● Article
Iranian Bankers Fear IRGC Terrorism Designation Dooms Vital Financial Reforms
◢ Reform-minded Iranians, especially those inside the ailing banking system, are worried that the US government’s step to designate Iran’s Islamic Revolutionary Guard Corps (IRGC) as a terrorist organization has doomed a years-long effort to get the Islamic Republic off a consequential global blacklist.
Reform-minded Iranians, especially those inside the ailing banking system, are worried that the US government’s step to designate Iran’s Islamic Revolutionary Guard Corps (IRGC) as a terrorist organization has doomed a years-long effort to get the Islamic Republic off a consequential global blacklist.
The administration of Iranian President Hassan Rouhani has been working hard to meet the requirements of the action plan set by the Financial Action Task Force (FATF), the intergovernmental organization established with the mandate of combatting money laundering and terrorism financing.

● Stated task A
According to the article about Iranian bankers and the terrorism designation, what is the mandate of the Financial Action Task Force?
● Stated task B
Repeat the passage of the article about Iranian bankers that begins at the words "The administration of" and stops after "and terrorism financing.".

● Given material

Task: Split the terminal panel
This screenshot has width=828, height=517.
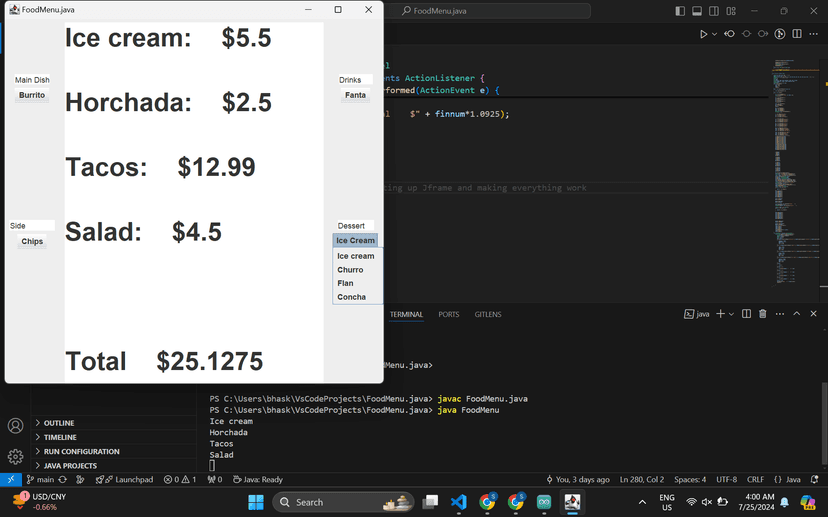Action: (x=746, y=314)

● Answer A
Combatting money laundering and terrorism financing.

● Answer B
The administration of Iranian President Hassan Rouhani has been working hard to meet the requirements of the action plan set by the Financial Action Task Force (FATF), the intergovernmental organization established with the mandate of combatting money laundering and terrorism financing.